PASSAGE SHOWN ->
>>>

# Questions for cheaters that are remorseful



## thread the needle (May 4, 2015)

What were you thinking and feeling when you decided to go thru with the irreversible act pf cheating? 

What was it that initiated the feelings of remorse?

Why did you not realize at the time you decided to cheat that you would regret it? 

What were you thinking of what your children would think of you when you decided to cheat?

What were you thinking of what your parents would think of you when you decided to cheat?

What were you thinking of what your friends would think of you when you decided to cheat?

What were you thinking of what your spouse would think of you when you decided to cheat?

In your opinion, did you love your spouse when you cheated?

Were you able to save your marriage after cheating? 

If so, how were you able to save our marriage? 

What can spouses learn from your actions and decisions that would be helpful in avoiding being cheated on?

NO FLAMERS PLEASE. I am looking for an unemotional discussion to LEARN not VENT


----------



## badsanta (Oct 13, 2014)

The wife and I agree that I once had an emotional affair with another woman, so I'll use that as an example.


What were you thinking and feeling when you decided to go thru with the irreversible act pf cheating? 

That I needed someone that could relate to and talk to regarding parts of me that my wife does not understand.

What was it that initiated the feelings of remorse?

Coming to an understanding that what I was doing was hurting my wife. She asked me to stop the relationship and I did not want to even though it was hurting her. This freaked me out and helped me see what was happening. 

Why did you not realize at the time you decided to cheat that you would regret it? 

I did not hide this relationship from my wife, and initially she trusted me to continue a "friendship" with this other woman even though my wife was skeptical of the context and intent.

What were you thinking of what your children would think of you when you decided to cheat?

did not cross my mind

What were you thinking of what your parents would think of you when you decided to cheat?

did not cross my mind

What were you thinking of what your friends would think of you when you decided to cheat?

Of my wife's friends that agreed that the relationship was an emotional affair and that I needed to stop, I felt like they did not understand or care about me.

What were you thinking of what your spouse would think of you when you decided to cheat?

I did not have to consider this, because I did not hide it and knew very well exactly what she thought the whole time.

In your opinion, did you love your spouse when you cheated?

Yes

Were you able to save your marriage after cheating? 

Yes

If so, how were you able to save our marriage? 

By not hiding anything in the first place, and listening to my wife even though I did not agree with her at the time that I was having an emotional affair.

What can spouses learn from your actions and decisions that would be helpful in avoiding being cheated on?

Be honest and vulnerable when you are hurting with those you love. Even if you feel they are trying to hurt you even more, sometimes it is just love that is hard to recognize.


----------



## BetrayedDad (Aug 8, 2013)

I'll answer on behalf of my ex...

<<<

STORED ROWS ->
>>>

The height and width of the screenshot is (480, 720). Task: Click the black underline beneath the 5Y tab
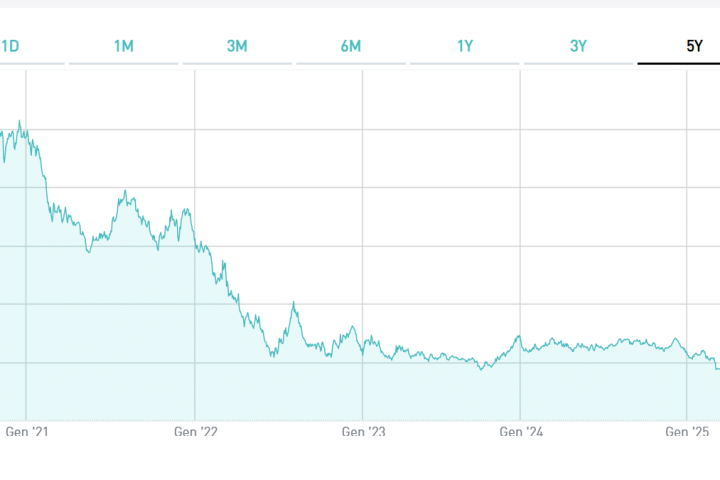[679, 64]
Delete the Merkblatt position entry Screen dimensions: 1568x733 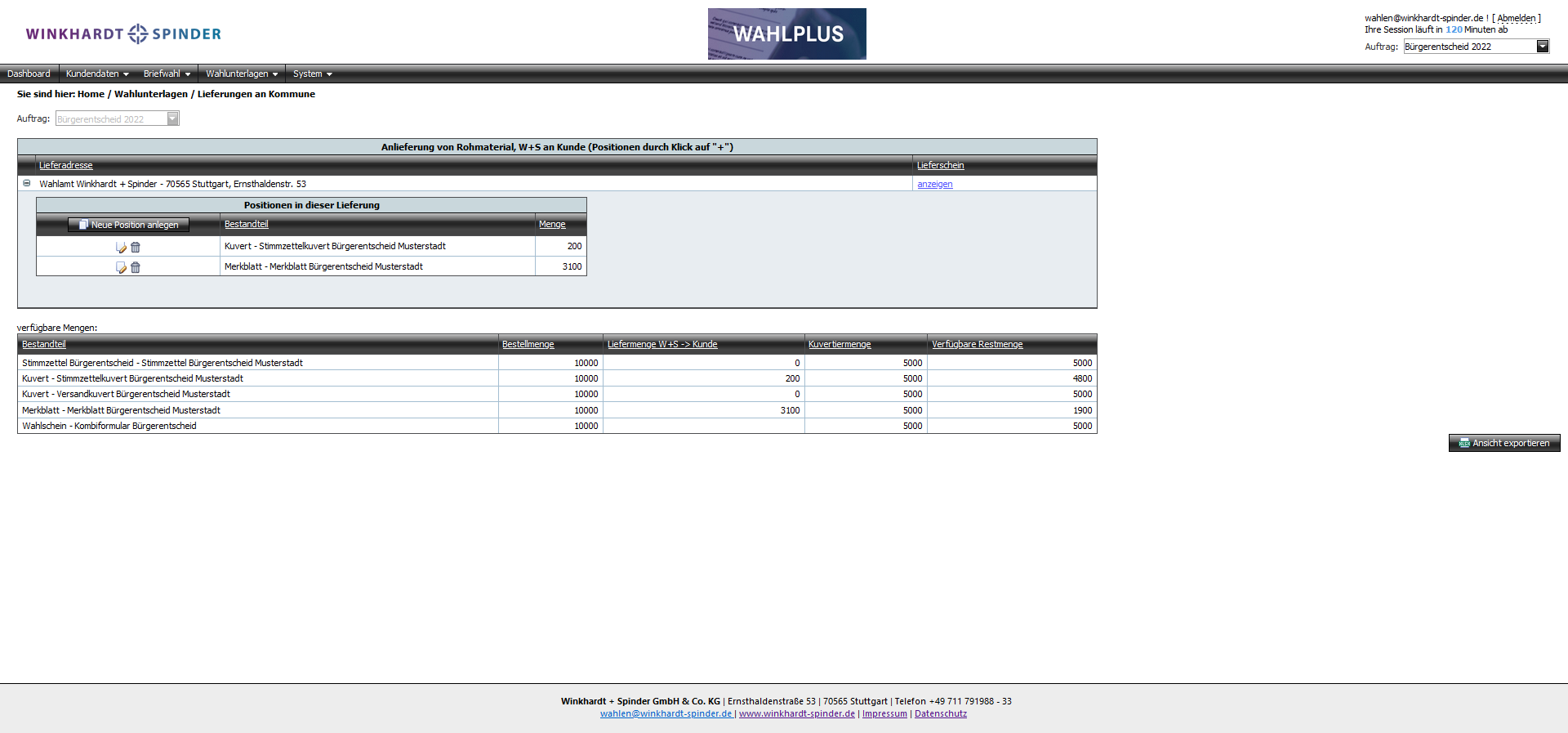136,267
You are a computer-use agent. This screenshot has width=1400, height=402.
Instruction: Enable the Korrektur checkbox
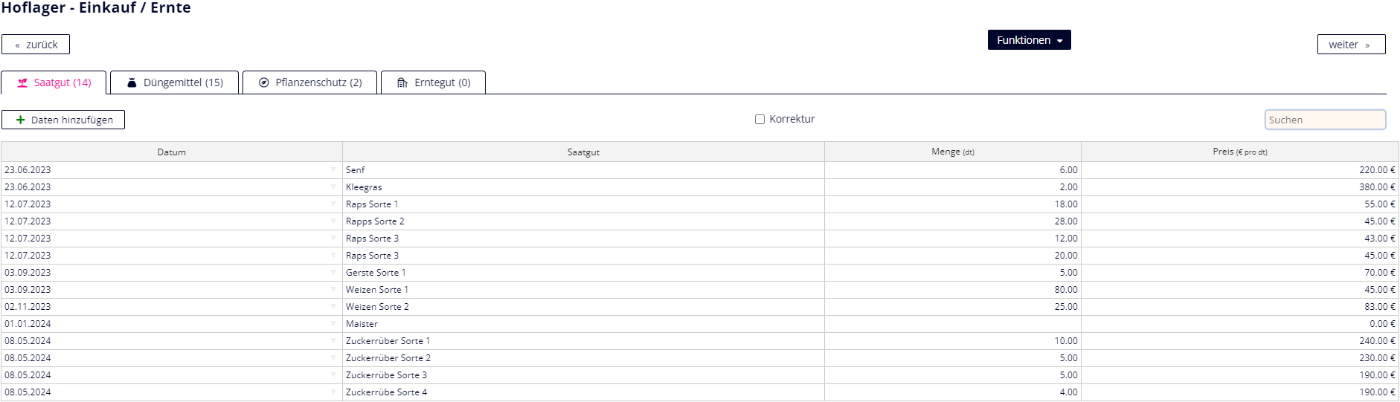coord(760,119)
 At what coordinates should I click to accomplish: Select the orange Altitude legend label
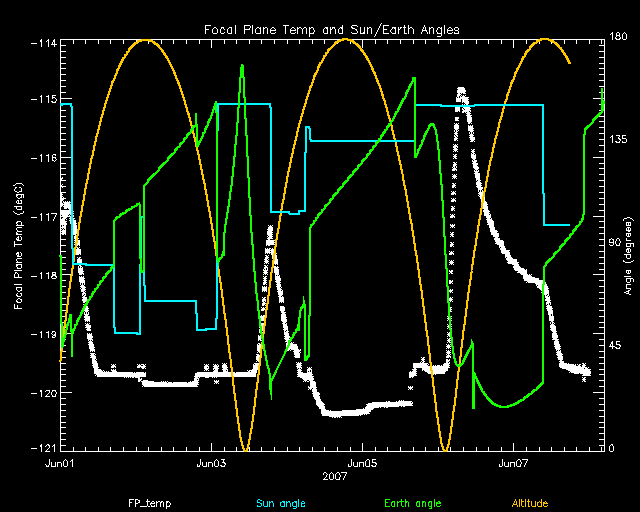[x=529, y=500]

<<<

EXERCISE REQUIREMENTS ->
**1.** Reproduce the part of the forum thread starting at "By not hiding" and ending at "of my ex...", substituting "concealing" for "hiding".
**2.** In the forum thread, what did badsanta's wife ask him to do about the relationship with the other woman?
The data is separate from the forum thread.

RESULTS FOR EACH TASK ->
**1.**
By not concealing anything in the first place, and listening to my wife even though I did not agree with her at the time that I was having an emotional affair.

What can spouses learn from your actions and decisions that would be helpful in avoiding being cheated on?

Be honest and vulnerable when you are hurting with those you love. Even if you feel they are trying to hurt you even more, sometimes it is just love that is hard to recognize.


----------



## BetrayedDad (Aug 8, 2013)

I'll answer on behalf of my ex...

**2.** She asked him to stop the relationship.